Stated task>
Copy the lines below exactly, from the line containing "InstantFinance24 (145, 78)" through the last line, including both. Leave the pictures out of your copy.

◇ ◇ ◇ ◇

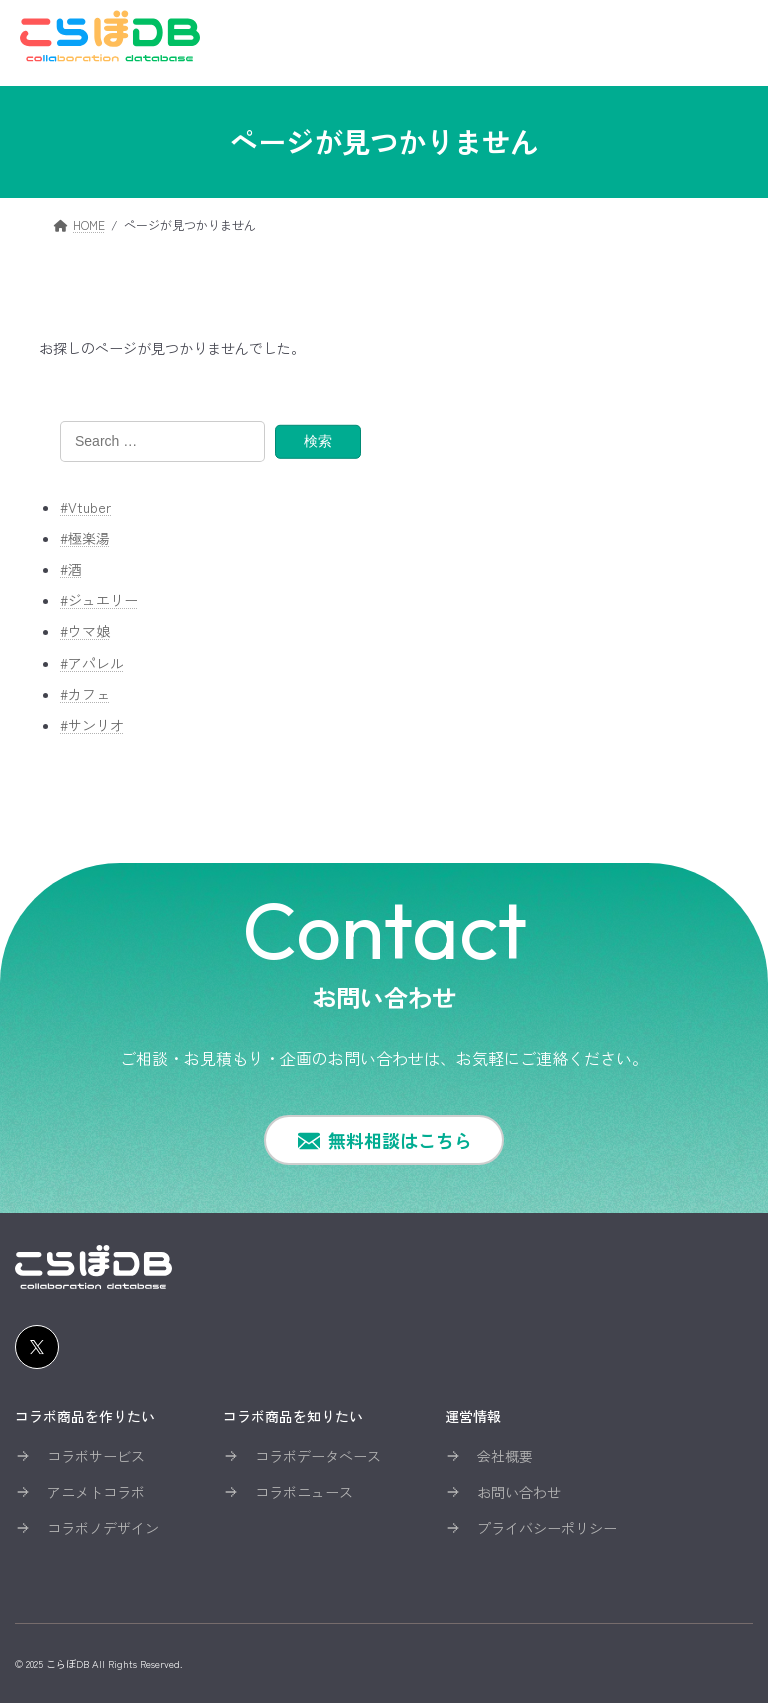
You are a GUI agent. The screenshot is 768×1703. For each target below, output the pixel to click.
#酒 (71, 569)
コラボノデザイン (103, 1528)
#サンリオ (92, 725)
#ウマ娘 (85, 631)
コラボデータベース (318, 1456)
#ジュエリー (99, 600)
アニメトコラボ (96, 1492)
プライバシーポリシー (547, 1528)
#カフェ (85, 693)
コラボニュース (304, 1492)
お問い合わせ (519, 1492)
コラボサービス (96, 1456)
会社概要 (505, 1456)
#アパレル (92, 662)
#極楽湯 (85, 538)
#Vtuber (85, 506)
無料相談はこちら (400, 1140)
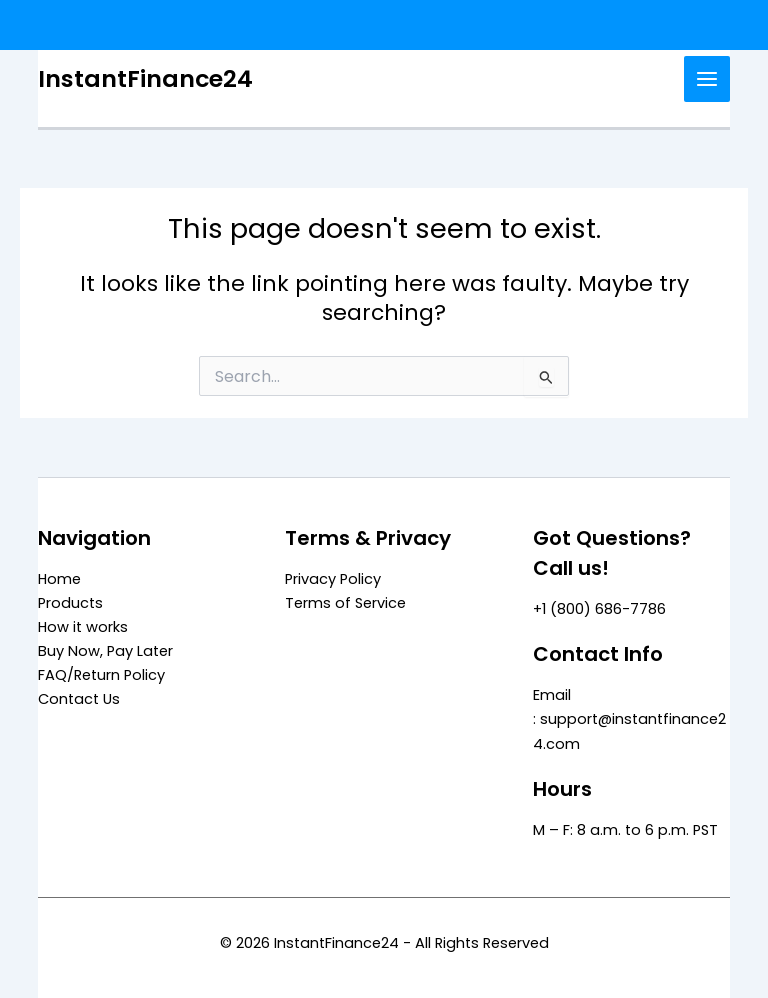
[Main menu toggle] (707, 79)
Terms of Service (345, 603)
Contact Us (79, 699)
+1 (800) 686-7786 (599, 609)
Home (59, 579)
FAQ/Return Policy (101, 675)
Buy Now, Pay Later (105, 651)
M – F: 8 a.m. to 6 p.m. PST (625, 830)
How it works (83, 627)
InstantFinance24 (145, 78)
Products (70, 603)
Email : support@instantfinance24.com (629, 719)
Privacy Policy (333, 579)
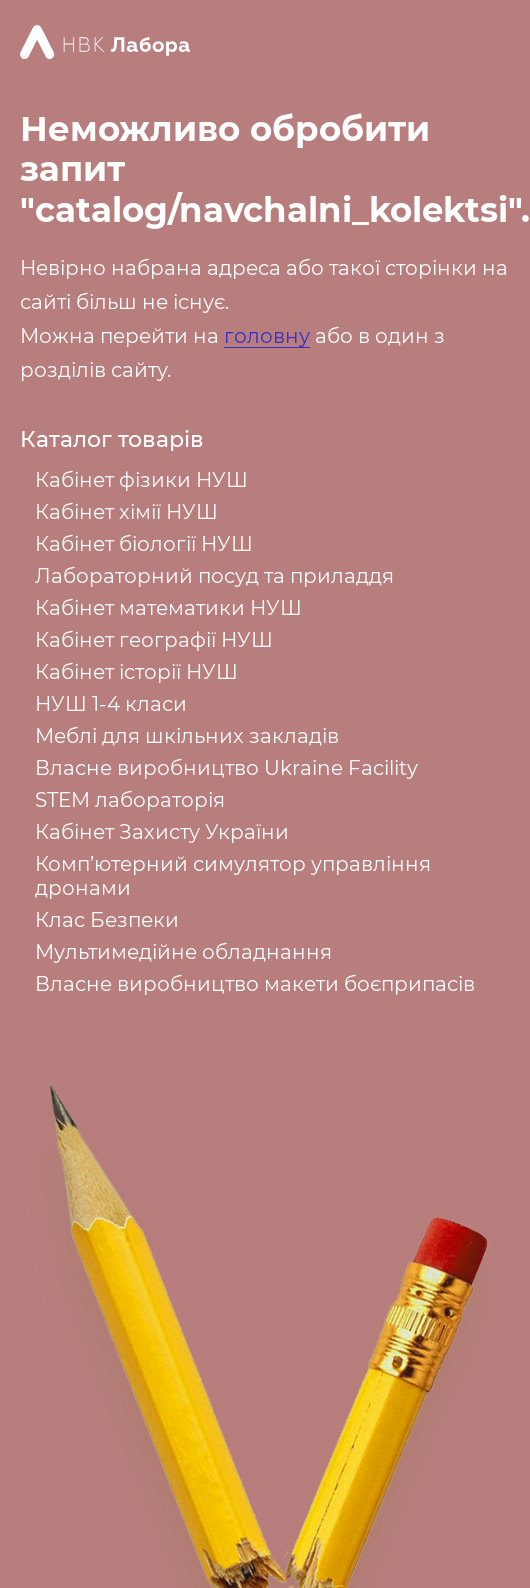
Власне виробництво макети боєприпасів (255, 984)
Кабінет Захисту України (162, 832)
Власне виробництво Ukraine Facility (226, 768)
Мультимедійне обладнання (183, 952)
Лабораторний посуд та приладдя (214, 576)
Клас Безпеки (107, 920)
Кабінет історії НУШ (136, 672)
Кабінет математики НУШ (168, 608)
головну (267, 336)
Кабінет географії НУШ (154, 640)
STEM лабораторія (130, 800)
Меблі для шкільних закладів (187, 736)
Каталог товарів (112, 440)
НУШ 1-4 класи (111, 704)
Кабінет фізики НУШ (141, 480)
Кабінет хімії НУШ (126, 512)
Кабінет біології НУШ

◇ ◇ ◇ ◇

Written answer>
InstantFinance24 (145, 78)
Products (70, 603)
Email : support@instantfinance24.com (629, 719)
Privacy Policy (333, 579)
Власне виробництво макети боєприпасів (255, 984)
Кабінет Захисту України (162, 832)
Власне виробництво Ukraine Facility (226, 768)
Мультимедійне обладнання (183, 952)
Лабораторний посуд та приладдя (214, 576)
Клас Безпеки (107, 920)
Кабінет історії НУШ (136, 672)
Кабінет математики НУШ (168, 608)
головну (267, 336)
Кабінет географії НУШ (154, 640)
STEM лабораторія (130, 800)
Меблі для шкільних закладів (187, 736)
Каталог товарів (112, 440)
НУШ 1-4 класи (111, 704)
Кабінет фізики НУШ (141, 480)
Кабінет хімії НУШ (126, 512)
Кабінет біології НУШ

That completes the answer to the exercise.